We observed differences in the P₅₀ values, relative to the MICs. These differences were particularly relevant to P^R strains. Against P15986 and P40422 strains (two highly P^R strains with amoxicillin MICs of 2 µg/ml), the P₅₀ of amoxicillin (achieving a 2.07- and 2.64-log unit reduction in CFU) was 1346 and 1361 mg/kg, respectively. In contrast, with the P12698 strain (also highly P^R, with the same amoxicillin MIC of 2 µg/ml), the P₅₀ required (achieving a 2.98-log unit reduction in CFU) was 301 mg/kg. On the other hand, with these three strains, the ratios of their P₅₀ values to the MIC ranged from 150 to 680 liters/kg. These discrepancies were also observed, to a lesser extent, in survival studies. Finally, our results showed that in vivo activities of amoxicillin against S. pneumoniae strains can be slightly different despite similar MICs. -Lactam-tolerant S. pneumoniae strains have already been reported (Liu and Tomasz, 1985). Antibiotic resistance and penicillin tolerance in clinical isolates of Streptococcus species have also been reported (Handwerger and Tomasz, 1985; Tuomanem et al., 1986). Because variations in potency of amoxicillin among the differents strains of S. pneumoniae could not be explained by differences in pharmacokinetic or pharmacodynamic activity, the antibiotic tolerance trait, in combination with increased levels of penicillin resistance of S. pneumoniae strains, would explain these discrepancies in vivo.

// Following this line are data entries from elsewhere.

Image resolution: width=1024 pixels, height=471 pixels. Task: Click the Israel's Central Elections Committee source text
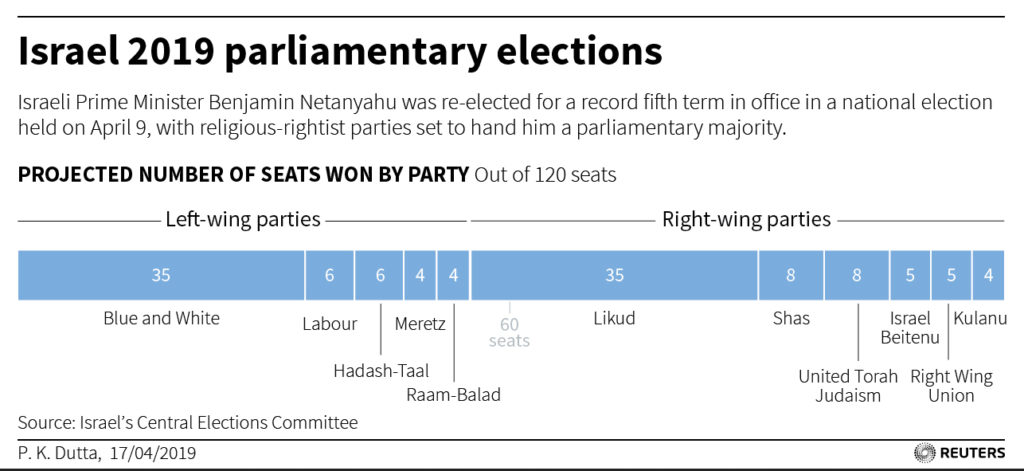pos(187,422)
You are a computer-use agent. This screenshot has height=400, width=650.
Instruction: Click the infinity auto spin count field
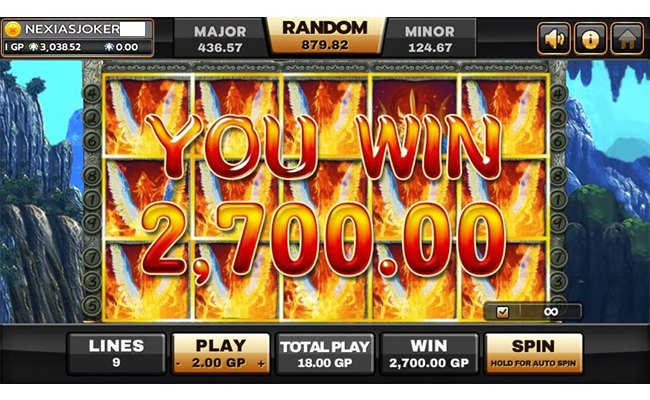pos(551,311)
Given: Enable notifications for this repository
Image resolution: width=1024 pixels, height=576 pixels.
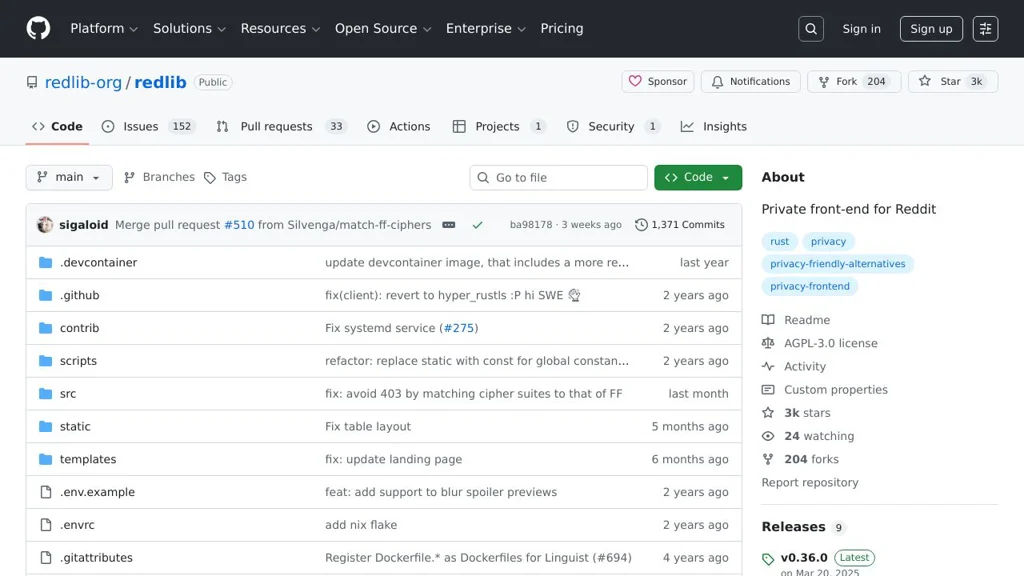Looking at the screenshot, I should [750, 81].
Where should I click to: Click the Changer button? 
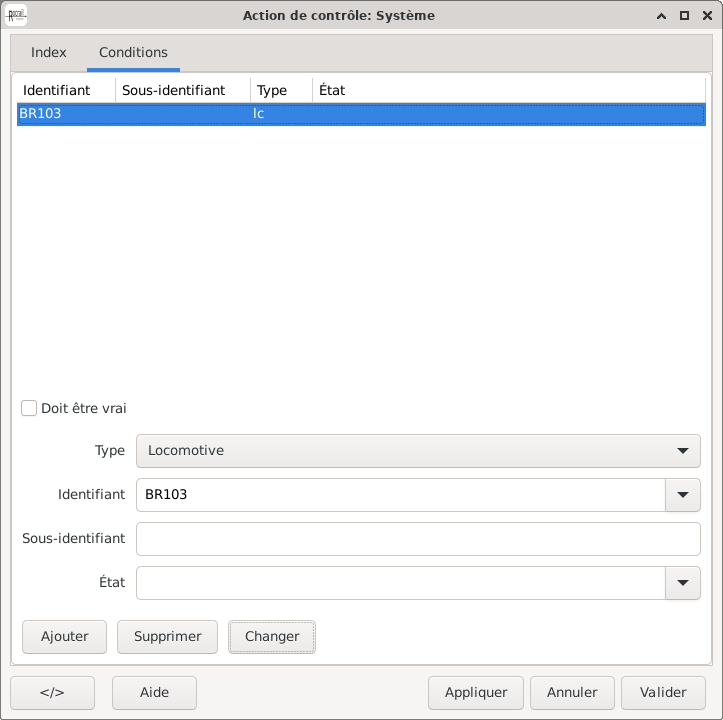tap(272, 637)
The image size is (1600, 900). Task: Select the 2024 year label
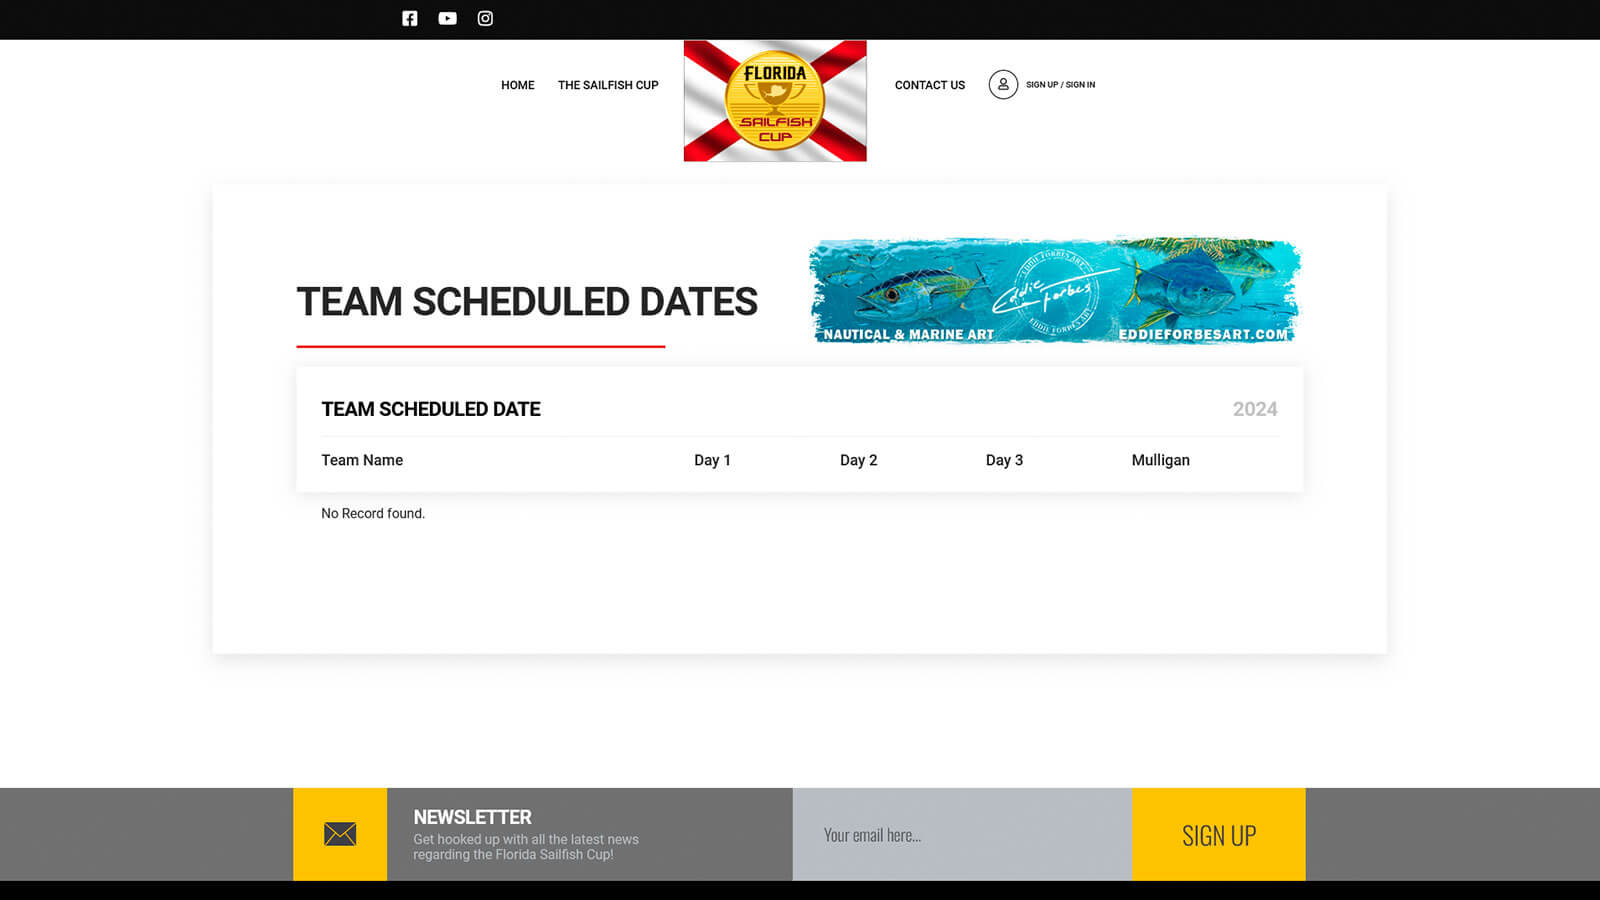(x=1254, y=409)
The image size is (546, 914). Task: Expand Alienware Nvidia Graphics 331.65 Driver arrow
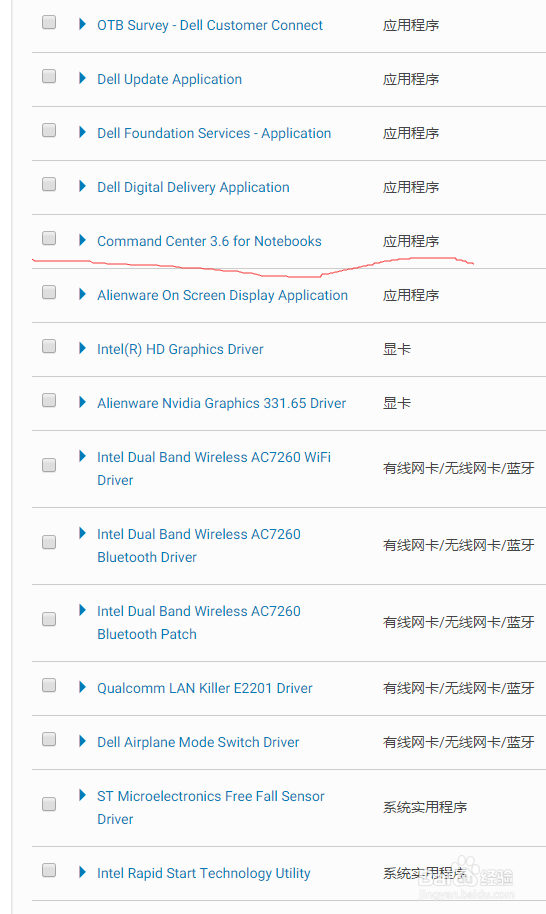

In conclusion, our study demonstrated that the standard in vitro MIC was an excellent predictor of the relative in vivo potency of amoxicillin against pneumococcal strains, including highly P^R strains. Furthermore, these data suggest that the estimated MIC breakpoint for amoxicillin resistance would be 4 µg/ml, although this remains to be confirmed in clinical studies.